🤖 AI Summary
This work investigates the computational hardness of detecting multiple disjoint hidden structures in the average case, focusing on the multi-hidden-clique problem where the total planted size is below $\sqrt{n}$. By constructing Sum-of-Squares (SoS) pseudo-expectations with explicit mutual exclusivity constraints and leveraging the statistical query (SQ) complexity framework, the study extends existing SoS and SQ lower bounds—previously established only for a single hidden structure—to the multi-structure setting. It establishes that degree-$d$ SoS fails to certify an upper bound on the total clique size when $kt \leq n^{1/2 - c\sqrt{d/\log n}}$, and that no SQ algorithm can distinguish the planted model from the null with constant advantage when $kt = O(n^{1/2-\delta})$. These results reveal a fundamental computational barrier at this size threshold.
📝 Abstract
We study computational limitations in \emph{multi-plant} average-case inference problems, in which $t$ disjoint planted structures of size $k$ are embedded in a random background on $n$ elements. A natural parameter in this setting is the total planted size $K := kt$. For several classic planted-subgraph problems, including planted clique, existing algorithmic and lower-bound evidence suggests a characteristic computational threshold near $\sqrt{n}$ in the single-plant setting.

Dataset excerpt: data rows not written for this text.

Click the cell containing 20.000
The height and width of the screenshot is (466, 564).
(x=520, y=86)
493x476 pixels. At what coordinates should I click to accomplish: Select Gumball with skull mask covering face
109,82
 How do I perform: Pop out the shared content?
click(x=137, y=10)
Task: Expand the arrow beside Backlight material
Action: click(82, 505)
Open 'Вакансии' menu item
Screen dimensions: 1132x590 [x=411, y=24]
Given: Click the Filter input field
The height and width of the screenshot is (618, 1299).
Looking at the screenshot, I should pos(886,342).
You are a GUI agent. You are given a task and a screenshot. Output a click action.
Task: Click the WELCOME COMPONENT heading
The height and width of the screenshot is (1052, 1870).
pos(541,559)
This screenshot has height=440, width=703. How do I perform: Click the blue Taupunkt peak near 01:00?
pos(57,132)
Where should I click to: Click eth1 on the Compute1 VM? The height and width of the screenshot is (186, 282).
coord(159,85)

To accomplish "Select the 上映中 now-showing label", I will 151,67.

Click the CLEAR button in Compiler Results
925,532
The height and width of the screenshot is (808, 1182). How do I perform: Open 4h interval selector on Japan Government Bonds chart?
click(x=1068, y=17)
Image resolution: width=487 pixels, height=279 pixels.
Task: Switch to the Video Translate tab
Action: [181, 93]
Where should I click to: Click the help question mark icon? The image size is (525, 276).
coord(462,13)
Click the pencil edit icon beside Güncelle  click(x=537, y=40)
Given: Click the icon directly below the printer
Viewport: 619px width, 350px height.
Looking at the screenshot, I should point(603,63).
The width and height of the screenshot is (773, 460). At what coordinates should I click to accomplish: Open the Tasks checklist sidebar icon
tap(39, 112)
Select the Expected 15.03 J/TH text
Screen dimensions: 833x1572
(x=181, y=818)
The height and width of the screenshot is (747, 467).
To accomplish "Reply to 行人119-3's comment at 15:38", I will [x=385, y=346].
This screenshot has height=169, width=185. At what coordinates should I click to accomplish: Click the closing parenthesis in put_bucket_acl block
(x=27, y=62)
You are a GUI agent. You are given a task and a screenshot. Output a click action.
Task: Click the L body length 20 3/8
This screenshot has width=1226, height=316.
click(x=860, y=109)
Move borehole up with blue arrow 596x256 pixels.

Our main result is a Sum-of-Squares (SoS) integrality gap for refuting the presence of multiple planted cliques. Specifically, for $G \sim G(n,1/2)$, we construct a degree-$d$ SoS pseudoexpectation for the natural relaxation that maximizes the total size of up to $t$ disjoint cliques. Throughout the regime $kt \le n^{1/2 - c\sqrt{d/\log n}},$ for a universal constant $c>0$, this relaxation achieves objective value $kt(1-o(1))$, and therefore degree-$d$ SoS cannot certify an upper bound below $kt$. This extends the planted-clique SoS lower bounds of~\cite{BarakHKKMP19} to a multi-plant setting with explicit disjointness constraints. As complementary evidence from a different computational model, we prove a lower bound in the statistical query (SQ) framework, extending the results of~\cite{FeldmanGRVX17}. We show that for detecting $t$ disjoint planted $k \times k$ bicliques (equivalently, a row-mixture distribution), when $kt = O(n^{1/2-δ})$ for any fixed $δ>0$, no polynomial-time SQ algorithm can distinguish the planted and null distributions with constant advantage.